Moranbong-guyŏk (), or the Moranbong District, is one of the 18 guyŏk which constitute the capital city of Pyongyang, North Korea. It is located north of Chung-guyok, the city's central district, and is bordered to the north by Sosong and Taesong-guyoks, to the east by the Taedong River, and the west by the Pothonggang Canal and Potonggang-guyok. It is named after Moran Hill located in the district's west area ("Moran" is ). It was designated a guyŏk in October 1960 by the Pyongyang City People's Committee.

Overview
A large part of the district is taken up by the Moranbong Park, Pyongyang's largest recreation area, which contains historic relics, including vestiges of the old Pyongyang Castle walls and various ornamental pavilions. The district is also home to the Kim Il-sung Stadium and the site of Kim's first speech after the liberation of Pyongyang on 14 October 1945, called "Every Effort for the Building of a New Democratic Korea". The Pyongyang Arch of Triumph, the world's largest such arch, is also located in the district.

Transport
The Pyongyang Metro runs through this district, with stops at Tongil, Kaeson, Chonu, and Chonsung stations.

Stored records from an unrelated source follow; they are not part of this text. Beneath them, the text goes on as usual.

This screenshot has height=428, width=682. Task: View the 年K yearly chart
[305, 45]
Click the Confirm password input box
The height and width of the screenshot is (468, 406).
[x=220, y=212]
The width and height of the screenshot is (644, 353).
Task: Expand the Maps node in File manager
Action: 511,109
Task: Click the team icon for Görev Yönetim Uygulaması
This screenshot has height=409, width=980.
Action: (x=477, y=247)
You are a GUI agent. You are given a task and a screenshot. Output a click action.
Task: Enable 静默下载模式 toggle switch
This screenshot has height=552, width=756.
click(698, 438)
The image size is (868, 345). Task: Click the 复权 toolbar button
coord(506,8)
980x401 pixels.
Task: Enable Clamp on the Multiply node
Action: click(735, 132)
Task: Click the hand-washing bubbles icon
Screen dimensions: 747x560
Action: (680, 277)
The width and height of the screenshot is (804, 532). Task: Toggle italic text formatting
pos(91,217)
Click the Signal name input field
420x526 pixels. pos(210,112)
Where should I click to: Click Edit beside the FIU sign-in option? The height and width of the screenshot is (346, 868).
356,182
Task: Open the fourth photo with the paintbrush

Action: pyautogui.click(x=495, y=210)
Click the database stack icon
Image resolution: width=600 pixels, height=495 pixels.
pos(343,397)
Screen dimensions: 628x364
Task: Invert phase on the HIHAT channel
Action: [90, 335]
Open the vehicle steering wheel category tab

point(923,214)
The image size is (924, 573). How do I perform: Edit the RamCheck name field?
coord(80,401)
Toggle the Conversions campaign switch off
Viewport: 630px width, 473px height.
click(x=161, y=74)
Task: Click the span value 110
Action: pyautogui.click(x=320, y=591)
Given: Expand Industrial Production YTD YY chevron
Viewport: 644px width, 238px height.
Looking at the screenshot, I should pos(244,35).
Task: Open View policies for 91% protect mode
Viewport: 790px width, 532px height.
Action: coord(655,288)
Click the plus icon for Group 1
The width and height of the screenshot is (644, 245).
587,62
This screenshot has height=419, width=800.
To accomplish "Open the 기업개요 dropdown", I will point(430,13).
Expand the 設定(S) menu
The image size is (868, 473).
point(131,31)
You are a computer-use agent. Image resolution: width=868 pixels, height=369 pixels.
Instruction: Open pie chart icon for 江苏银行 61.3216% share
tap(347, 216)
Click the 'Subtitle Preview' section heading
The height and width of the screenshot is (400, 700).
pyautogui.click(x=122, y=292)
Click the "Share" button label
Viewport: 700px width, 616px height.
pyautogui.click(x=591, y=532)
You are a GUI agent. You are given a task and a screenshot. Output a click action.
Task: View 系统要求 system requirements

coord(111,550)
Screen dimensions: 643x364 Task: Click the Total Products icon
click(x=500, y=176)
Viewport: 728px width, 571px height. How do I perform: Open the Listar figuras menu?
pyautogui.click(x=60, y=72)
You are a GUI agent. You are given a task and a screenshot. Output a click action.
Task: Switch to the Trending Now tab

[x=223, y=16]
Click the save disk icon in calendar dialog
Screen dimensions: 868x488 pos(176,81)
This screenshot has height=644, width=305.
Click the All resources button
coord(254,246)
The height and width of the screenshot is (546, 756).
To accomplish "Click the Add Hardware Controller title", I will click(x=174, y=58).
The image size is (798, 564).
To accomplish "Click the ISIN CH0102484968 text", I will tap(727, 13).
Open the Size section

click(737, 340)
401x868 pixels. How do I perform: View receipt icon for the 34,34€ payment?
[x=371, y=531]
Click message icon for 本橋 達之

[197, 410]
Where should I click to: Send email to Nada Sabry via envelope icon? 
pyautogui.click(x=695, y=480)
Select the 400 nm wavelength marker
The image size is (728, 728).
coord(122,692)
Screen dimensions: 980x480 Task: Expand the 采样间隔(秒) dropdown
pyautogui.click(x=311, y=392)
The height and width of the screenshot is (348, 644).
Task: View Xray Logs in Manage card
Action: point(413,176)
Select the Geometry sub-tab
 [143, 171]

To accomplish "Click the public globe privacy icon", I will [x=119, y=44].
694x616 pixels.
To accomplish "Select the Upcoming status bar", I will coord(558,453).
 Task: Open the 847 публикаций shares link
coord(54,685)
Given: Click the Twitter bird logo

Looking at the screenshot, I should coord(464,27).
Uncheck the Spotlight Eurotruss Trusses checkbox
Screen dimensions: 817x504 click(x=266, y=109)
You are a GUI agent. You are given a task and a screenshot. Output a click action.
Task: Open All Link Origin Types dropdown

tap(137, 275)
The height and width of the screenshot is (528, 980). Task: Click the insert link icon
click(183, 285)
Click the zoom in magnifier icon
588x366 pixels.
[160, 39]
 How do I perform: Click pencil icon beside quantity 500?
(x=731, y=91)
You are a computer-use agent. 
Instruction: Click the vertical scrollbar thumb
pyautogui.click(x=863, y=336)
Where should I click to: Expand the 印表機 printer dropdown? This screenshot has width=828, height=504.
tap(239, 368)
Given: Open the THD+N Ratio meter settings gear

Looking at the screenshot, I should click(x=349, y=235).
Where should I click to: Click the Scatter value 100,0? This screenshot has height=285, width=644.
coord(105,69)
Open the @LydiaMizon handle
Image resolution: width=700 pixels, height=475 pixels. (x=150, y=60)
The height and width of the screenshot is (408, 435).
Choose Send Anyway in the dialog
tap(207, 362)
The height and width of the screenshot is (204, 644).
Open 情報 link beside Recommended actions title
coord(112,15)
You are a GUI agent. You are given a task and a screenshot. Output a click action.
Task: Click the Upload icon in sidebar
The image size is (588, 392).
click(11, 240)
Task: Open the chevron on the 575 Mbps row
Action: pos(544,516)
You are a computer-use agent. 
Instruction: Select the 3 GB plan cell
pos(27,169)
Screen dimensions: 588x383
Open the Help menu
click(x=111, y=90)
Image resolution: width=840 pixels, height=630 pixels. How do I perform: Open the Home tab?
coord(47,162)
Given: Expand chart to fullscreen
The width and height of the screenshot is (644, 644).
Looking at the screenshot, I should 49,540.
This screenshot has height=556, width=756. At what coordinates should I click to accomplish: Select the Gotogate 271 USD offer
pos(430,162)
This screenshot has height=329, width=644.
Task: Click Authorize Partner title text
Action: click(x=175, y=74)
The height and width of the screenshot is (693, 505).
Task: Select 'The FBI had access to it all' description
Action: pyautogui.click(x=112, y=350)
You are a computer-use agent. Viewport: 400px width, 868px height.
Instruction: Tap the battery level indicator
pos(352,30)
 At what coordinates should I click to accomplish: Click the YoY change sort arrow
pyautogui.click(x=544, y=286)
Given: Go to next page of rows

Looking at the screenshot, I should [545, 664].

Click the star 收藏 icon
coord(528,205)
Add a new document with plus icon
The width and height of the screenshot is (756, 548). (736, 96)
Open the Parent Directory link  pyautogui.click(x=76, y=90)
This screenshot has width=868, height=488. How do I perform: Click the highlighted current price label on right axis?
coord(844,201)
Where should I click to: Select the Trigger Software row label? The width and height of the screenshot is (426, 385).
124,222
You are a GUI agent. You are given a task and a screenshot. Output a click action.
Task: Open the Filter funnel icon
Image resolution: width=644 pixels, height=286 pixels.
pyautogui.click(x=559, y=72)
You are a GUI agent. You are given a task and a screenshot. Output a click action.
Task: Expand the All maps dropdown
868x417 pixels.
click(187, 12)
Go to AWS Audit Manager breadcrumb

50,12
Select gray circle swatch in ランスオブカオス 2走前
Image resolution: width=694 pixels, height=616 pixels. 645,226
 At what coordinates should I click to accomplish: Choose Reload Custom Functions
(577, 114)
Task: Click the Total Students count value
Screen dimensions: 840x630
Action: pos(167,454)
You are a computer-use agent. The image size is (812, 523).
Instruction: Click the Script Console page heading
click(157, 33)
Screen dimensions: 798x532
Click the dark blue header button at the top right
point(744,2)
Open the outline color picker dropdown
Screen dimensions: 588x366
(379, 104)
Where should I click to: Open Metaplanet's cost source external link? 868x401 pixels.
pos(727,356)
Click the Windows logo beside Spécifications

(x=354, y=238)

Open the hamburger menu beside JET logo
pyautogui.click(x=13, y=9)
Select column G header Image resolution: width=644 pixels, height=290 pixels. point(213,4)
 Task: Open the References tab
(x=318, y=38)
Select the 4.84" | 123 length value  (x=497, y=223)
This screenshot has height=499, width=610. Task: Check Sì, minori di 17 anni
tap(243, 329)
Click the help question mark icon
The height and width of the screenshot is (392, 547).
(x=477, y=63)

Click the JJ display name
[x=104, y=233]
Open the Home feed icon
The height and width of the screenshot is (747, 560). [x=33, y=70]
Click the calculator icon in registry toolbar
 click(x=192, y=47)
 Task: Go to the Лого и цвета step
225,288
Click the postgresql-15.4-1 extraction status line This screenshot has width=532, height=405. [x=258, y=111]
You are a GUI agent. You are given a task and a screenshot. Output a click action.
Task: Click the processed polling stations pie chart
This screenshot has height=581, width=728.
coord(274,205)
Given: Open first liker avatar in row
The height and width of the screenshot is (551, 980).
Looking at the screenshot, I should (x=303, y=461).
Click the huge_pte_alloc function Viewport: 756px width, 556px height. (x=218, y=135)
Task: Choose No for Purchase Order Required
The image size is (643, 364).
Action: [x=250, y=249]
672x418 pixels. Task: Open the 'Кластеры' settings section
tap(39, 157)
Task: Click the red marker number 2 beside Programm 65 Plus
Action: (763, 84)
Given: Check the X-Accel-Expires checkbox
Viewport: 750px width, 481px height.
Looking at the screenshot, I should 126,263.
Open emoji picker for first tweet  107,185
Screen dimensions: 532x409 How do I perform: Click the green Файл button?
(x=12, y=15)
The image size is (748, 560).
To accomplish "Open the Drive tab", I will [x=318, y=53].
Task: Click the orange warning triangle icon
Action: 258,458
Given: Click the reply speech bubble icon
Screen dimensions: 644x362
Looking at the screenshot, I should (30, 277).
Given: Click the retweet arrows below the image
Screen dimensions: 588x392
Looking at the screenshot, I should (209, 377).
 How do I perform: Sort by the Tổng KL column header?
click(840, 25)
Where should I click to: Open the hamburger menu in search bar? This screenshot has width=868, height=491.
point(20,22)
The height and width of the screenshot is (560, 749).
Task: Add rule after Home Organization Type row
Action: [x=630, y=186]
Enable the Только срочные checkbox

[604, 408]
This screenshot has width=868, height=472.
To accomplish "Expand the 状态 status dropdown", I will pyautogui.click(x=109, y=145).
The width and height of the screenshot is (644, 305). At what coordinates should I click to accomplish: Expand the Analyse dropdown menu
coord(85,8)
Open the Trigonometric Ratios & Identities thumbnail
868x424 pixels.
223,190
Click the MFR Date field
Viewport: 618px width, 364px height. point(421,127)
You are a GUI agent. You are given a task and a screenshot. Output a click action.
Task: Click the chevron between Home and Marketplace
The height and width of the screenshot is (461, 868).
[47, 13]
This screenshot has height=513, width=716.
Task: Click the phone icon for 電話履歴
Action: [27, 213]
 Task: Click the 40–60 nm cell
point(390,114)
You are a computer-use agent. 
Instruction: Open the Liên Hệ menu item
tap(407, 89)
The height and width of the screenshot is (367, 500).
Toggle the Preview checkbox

It is connected to Rungra Island and Taedonggang-guyŏk (on the Taedong's left bank) by the Rungra Bridge.

Administrative divisions
Moranbong-guyok is divided into fifteen administrative districts known as dong. The largest neighborhoods (Inhung, Pipa, and Kinmaul) are further divided in two parts for administrative purposes. Inhung District is the home of North Korea's State Administration of Quality Management.